┌──
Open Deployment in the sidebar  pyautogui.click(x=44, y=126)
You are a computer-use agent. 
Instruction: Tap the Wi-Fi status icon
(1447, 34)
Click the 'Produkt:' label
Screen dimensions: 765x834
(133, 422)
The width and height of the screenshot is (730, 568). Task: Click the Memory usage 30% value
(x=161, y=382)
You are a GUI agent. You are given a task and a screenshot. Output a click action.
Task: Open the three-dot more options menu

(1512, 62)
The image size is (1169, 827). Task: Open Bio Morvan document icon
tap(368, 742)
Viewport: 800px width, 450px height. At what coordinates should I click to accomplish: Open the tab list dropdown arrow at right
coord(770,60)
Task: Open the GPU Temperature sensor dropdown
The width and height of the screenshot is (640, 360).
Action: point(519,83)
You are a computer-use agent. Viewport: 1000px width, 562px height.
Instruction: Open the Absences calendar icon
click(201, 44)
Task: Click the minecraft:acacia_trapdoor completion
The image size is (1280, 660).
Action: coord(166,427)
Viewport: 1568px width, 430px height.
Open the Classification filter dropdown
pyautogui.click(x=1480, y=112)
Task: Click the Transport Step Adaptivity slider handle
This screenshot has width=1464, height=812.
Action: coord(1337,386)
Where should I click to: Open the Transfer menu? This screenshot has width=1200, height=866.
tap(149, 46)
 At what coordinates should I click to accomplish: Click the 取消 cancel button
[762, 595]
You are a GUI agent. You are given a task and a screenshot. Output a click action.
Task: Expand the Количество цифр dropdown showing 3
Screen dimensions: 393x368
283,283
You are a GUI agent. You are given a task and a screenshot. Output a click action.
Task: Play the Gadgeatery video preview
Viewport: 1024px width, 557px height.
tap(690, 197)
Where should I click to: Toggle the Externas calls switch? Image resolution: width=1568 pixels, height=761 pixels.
└──
**What this task involves**
Scan the data above. Return every line with "computer" in it.

**Expected answer**
You are a computer-use agent. 
You are a computer-use agent. Viewport: 1000px width, 562px height.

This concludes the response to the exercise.